I understand your point in the creator but I find fault in that argument.
Historically it doesn’t matter what the creator of anything prefers unless it’s an “unveiling” and they name it on the spot. People in general will take something and run with it regardless of the creators intent. The perfect example is “light saber” versus “laser sword.” (Edit forgot to add the word sword after laser)
To be honest I don’t care all that much. If you say jif or gift without the t, either way I know what you are talking about.
Historically it doesn’t matter what the creator of anything prefers unless it’s an “unveiling” and they name it on the spot.
I can’t for the life of me find it now, but the gif was introduced with an image that contained in its metadata a statement that “it’s pronounced jif”. You can still find it somewhere and open it in notepad and read it for yourself.
I understand your point in the creator but I find fault in that argument.
Historically it doesn’t matter what the creator of anything prefers unless it’s an “unveiling” and they name it on the spot. People in general will take something and run with it regardless of the creators intent. The perfect example is “light saber” versus “laser sword.” (Edit forgot to add the word sword after laser)
To be honest I don’t care all that much. If you say jif or gift without the t, either way I know what you are talking about.
The problem isn’t people preferring to pronounce it gif or jif, it’s people saying that pronouncing it the other way is wrong.
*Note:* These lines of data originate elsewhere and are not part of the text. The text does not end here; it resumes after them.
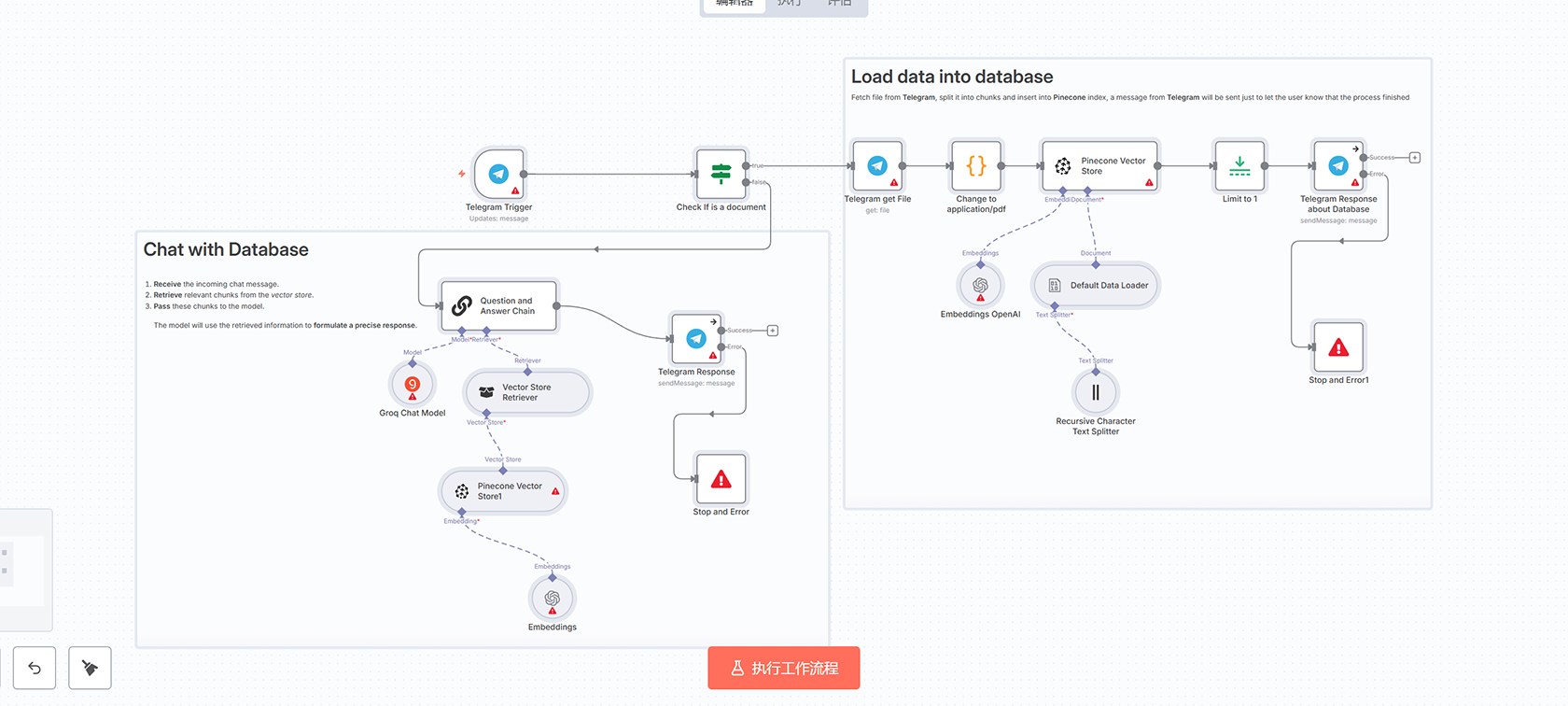
Task: Select the Stop and Error1 node
Action: point(1338,348)
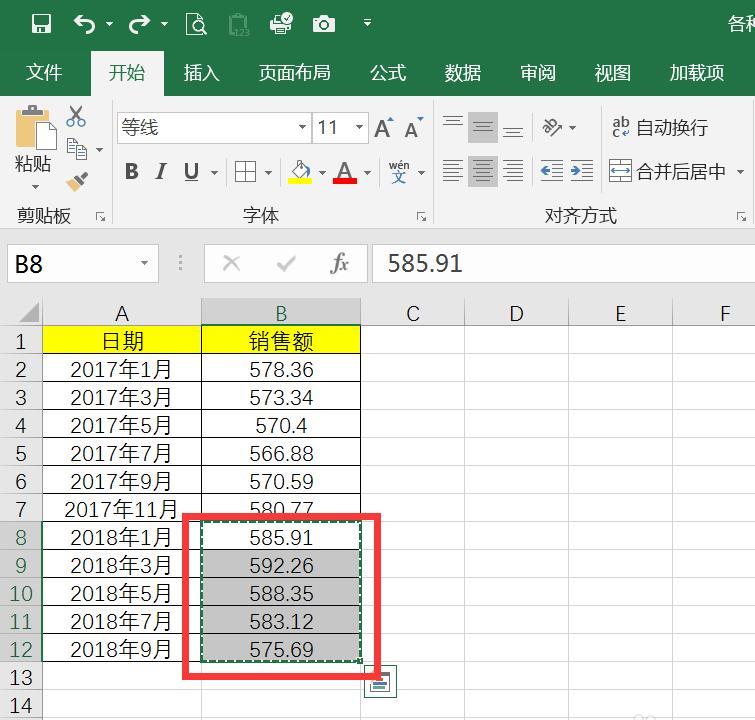Open the Paste Options smart tag
The height and width of the screenshot is (720, 755).
point(380,681)

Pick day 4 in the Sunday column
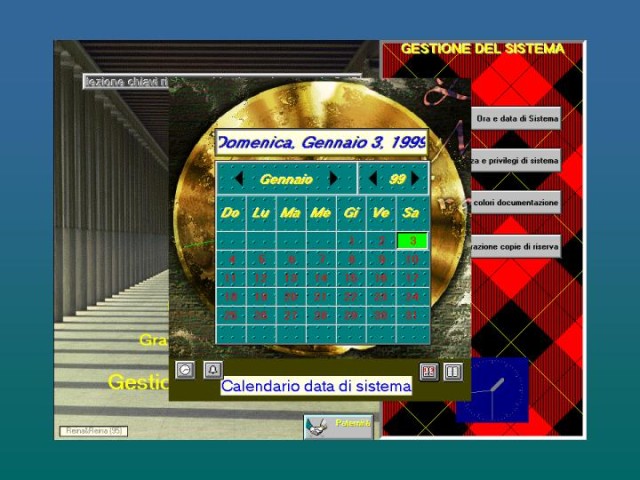pos(231,259)
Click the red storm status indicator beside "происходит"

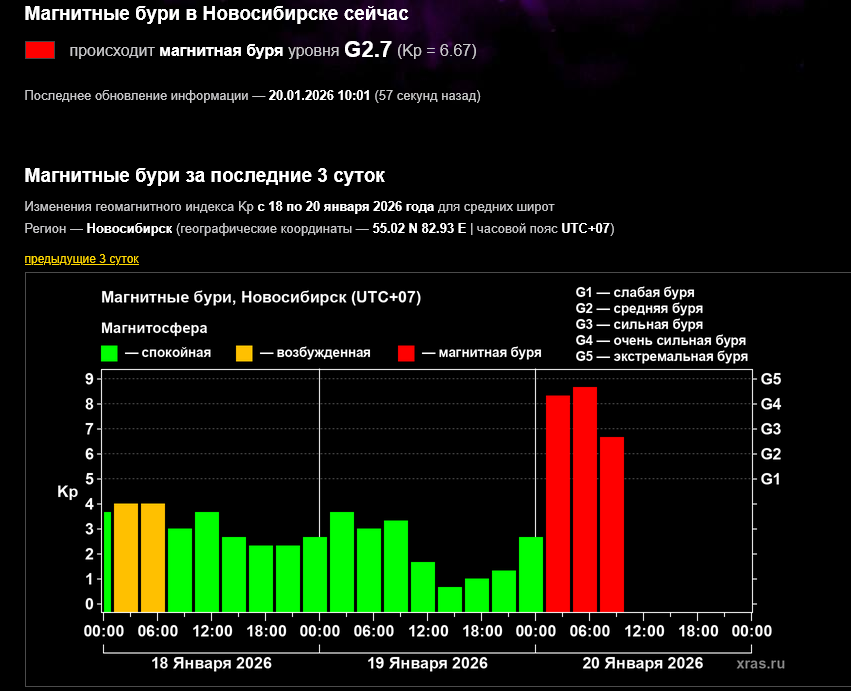click(40, 51)
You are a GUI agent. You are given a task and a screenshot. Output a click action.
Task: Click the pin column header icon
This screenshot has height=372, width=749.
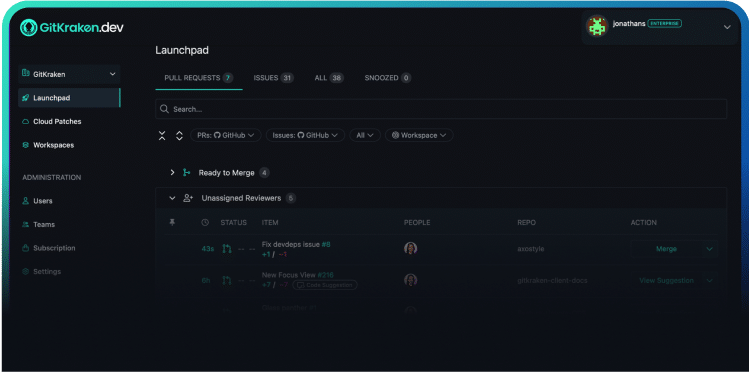[172, 223]
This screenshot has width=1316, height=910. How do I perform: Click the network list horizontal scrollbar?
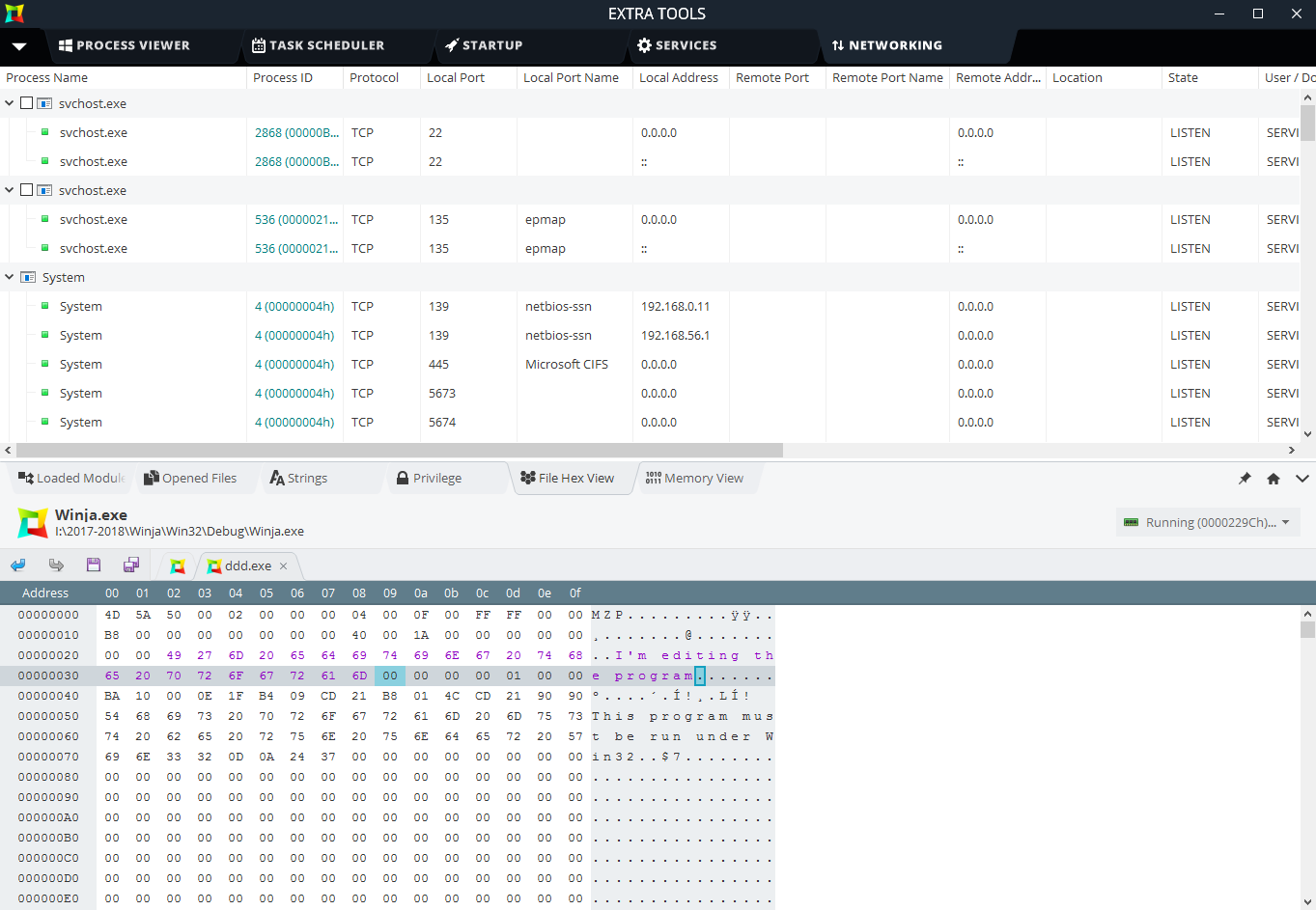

Both are acceptable.
Couldn’t agree more!
Hahahahaha!
OMG what a terrible take.
One is CLEARLY and unambiguously WRONG, and to the point where it should be a public shaming event when it’s used.
I can’t for the life of me find it now, but the gif was introduced with an image that contained in its metadata a statement that “it’s pronounced jif”. You can still find it somewhere and open it in notepad and read it for yourself.
I believe it also said “choosy moms choose gif.”
EDIT: It was “choosy devs choose gif.”